=== Section Start ===

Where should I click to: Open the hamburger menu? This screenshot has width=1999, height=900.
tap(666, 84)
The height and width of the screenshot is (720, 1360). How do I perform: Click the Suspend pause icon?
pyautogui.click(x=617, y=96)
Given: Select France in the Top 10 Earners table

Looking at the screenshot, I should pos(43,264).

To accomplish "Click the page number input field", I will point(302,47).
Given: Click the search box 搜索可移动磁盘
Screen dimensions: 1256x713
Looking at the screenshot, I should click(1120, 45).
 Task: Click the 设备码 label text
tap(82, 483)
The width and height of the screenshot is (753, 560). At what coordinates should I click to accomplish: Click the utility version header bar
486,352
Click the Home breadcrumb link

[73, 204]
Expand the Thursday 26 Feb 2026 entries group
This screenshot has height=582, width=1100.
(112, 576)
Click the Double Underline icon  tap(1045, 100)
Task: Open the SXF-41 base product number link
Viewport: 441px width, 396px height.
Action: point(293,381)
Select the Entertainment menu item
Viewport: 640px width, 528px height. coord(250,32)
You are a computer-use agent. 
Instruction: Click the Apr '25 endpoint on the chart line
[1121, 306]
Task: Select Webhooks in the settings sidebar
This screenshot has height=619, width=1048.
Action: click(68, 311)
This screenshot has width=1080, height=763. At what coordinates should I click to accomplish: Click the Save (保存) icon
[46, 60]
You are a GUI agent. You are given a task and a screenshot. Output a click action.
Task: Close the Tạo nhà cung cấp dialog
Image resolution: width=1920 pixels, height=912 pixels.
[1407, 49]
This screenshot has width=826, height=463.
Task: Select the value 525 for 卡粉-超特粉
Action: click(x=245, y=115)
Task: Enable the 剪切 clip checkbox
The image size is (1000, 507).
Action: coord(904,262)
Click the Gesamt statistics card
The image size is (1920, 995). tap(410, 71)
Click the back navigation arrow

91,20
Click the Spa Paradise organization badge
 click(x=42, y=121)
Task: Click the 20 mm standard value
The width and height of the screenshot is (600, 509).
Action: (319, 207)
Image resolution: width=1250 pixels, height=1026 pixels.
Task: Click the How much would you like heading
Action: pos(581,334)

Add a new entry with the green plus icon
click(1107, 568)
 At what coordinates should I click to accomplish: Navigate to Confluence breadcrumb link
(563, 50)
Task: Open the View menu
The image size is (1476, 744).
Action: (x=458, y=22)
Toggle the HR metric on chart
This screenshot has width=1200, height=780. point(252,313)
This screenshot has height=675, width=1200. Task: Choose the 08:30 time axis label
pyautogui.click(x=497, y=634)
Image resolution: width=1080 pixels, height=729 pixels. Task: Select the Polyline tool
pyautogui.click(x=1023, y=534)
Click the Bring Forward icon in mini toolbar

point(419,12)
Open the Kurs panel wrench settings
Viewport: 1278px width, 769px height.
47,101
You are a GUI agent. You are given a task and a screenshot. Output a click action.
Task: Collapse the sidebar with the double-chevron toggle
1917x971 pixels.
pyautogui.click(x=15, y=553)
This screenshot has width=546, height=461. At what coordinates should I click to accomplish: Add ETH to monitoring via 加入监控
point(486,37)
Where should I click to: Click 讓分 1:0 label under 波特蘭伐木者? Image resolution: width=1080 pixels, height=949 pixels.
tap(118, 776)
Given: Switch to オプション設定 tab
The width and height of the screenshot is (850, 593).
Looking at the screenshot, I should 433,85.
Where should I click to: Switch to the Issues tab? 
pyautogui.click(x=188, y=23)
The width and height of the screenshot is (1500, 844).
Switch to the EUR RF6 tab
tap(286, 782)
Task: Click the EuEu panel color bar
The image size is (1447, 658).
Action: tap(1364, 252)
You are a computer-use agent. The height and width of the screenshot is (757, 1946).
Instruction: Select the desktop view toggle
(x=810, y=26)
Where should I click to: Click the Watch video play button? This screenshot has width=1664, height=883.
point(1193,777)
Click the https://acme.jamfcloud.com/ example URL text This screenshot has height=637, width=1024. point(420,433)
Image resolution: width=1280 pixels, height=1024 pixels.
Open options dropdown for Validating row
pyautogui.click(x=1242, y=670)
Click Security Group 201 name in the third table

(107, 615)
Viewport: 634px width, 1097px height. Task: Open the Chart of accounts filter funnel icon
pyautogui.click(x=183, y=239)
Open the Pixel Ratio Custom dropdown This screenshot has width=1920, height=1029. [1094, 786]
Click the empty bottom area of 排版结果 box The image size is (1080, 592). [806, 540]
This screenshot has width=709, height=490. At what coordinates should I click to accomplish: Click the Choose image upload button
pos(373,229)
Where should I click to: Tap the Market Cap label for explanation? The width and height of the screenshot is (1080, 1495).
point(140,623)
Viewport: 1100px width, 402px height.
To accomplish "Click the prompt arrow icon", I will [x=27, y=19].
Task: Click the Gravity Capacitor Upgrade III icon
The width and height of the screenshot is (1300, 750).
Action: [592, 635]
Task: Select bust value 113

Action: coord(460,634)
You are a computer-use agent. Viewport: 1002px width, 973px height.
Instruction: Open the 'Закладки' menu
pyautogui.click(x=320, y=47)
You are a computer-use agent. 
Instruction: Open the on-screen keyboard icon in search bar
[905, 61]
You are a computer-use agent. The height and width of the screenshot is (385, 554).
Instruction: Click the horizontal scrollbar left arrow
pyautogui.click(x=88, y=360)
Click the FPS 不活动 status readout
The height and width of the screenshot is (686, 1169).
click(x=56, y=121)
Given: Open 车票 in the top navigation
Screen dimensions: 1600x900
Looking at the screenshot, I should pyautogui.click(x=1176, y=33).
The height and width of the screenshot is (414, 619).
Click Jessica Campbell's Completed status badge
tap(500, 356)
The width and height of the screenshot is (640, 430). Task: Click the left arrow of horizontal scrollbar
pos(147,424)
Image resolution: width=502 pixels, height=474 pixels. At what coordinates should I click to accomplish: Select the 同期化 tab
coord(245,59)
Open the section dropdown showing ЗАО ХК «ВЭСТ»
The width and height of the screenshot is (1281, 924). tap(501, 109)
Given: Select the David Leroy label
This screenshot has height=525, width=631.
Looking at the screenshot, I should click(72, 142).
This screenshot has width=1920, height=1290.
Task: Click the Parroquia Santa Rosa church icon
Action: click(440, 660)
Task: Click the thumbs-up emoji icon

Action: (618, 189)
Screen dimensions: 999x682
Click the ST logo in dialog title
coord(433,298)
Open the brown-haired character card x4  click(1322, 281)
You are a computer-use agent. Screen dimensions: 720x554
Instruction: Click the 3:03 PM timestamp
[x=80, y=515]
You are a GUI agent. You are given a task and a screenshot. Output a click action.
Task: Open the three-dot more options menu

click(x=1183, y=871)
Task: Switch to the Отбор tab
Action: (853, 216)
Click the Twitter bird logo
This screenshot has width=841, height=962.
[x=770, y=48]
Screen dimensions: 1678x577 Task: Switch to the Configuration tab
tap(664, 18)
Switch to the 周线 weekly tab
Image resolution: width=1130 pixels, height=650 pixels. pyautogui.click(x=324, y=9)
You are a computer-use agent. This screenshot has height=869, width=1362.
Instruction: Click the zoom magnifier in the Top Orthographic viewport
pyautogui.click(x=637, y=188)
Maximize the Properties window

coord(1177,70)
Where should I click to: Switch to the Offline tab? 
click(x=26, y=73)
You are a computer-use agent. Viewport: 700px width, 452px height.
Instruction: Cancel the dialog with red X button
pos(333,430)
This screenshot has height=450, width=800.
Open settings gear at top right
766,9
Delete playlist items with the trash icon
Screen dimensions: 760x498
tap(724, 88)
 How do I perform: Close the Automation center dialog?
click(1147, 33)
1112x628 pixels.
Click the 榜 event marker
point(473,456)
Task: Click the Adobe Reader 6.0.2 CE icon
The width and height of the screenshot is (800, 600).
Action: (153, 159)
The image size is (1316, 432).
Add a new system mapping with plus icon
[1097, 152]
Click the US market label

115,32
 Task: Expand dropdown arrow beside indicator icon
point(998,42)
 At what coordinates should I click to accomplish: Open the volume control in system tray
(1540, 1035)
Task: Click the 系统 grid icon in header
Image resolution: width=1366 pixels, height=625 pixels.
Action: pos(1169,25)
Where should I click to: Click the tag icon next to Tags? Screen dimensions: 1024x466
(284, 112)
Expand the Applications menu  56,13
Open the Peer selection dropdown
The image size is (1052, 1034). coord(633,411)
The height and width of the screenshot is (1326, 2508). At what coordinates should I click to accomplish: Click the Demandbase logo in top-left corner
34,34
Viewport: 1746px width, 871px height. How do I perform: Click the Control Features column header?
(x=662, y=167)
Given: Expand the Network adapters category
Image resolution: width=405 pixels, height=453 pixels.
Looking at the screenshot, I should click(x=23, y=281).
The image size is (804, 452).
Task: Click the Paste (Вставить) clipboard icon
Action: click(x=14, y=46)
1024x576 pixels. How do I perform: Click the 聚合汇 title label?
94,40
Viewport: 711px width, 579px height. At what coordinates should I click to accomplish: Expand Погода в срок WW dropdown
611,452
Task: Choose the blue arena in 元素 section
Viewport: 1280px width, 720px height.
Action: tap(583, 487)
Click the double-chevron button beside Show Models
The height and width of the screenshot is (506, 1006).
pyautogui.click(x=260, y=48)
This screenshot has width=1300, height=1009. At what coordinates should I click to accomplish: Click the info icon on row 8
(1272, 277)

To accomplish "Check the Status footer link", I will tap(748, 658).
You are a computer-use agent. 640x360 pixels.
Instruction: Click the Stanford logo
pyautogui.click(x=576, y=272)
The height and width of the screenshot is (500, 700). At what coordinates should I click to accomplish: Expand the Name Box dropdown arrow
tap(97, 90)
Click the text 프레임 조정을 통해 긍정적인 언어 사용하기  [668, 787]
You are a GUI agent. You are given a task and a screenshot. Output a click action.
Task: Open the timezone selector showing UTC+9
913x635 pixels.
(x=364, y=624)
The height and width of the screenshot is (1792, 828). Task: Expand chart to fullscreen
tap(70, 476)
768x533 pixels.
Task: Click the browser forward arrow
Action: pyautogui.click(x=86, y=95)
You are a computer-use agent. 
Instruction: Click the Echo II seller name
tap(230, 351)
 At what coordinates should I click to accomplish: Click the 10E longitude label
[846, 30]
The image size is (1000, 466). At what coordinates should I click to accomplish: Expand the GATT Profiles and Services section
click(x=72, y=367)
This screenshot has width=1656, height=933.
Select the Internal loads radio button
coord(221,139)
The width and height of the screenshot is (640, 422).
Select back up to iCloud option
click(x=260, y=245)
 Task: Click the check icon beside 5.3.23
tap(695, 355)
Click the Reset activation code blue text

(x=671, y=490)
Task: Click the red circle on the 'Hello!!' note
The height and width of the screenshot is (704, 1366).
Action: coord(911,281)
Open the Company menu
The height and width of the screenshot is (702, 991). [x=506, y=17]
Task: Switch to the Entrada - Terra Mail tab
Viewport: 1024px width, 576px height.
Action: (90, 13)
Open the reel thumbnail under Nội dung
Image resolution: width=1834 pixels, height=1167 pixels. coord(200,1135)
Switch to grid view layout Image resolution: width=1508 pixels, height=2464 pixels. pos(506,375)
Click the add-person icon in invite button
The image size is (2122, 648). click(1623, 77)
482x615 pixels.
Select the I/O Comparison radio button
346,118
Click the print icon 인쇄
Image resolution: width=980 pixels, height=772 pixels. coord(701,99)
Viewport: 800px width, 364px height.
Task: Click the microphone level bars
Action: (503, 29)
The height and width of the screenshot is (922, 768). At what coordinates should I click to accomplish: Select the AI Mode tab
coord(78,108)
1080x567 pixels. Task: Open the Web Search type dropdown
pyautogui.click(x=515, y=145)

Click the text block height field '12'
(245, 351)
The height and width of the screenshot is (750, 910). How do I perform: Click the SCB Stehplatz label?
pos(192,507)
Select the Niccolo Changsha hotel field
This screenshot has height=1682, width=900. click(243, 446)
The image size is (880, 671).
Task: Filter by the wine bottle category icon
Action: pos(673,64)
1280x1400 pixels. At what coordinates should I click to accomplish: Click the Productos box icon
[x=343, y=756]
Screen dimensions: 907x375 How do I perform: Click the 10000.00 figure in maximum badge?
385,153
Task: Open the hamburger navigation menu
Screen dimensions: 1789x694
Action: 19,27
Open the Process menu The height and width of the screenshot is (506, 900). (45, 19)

=== Section End ===

Scan each line of the entries above for the word "sidebar" and report how many lines contain it, with nothing else.

2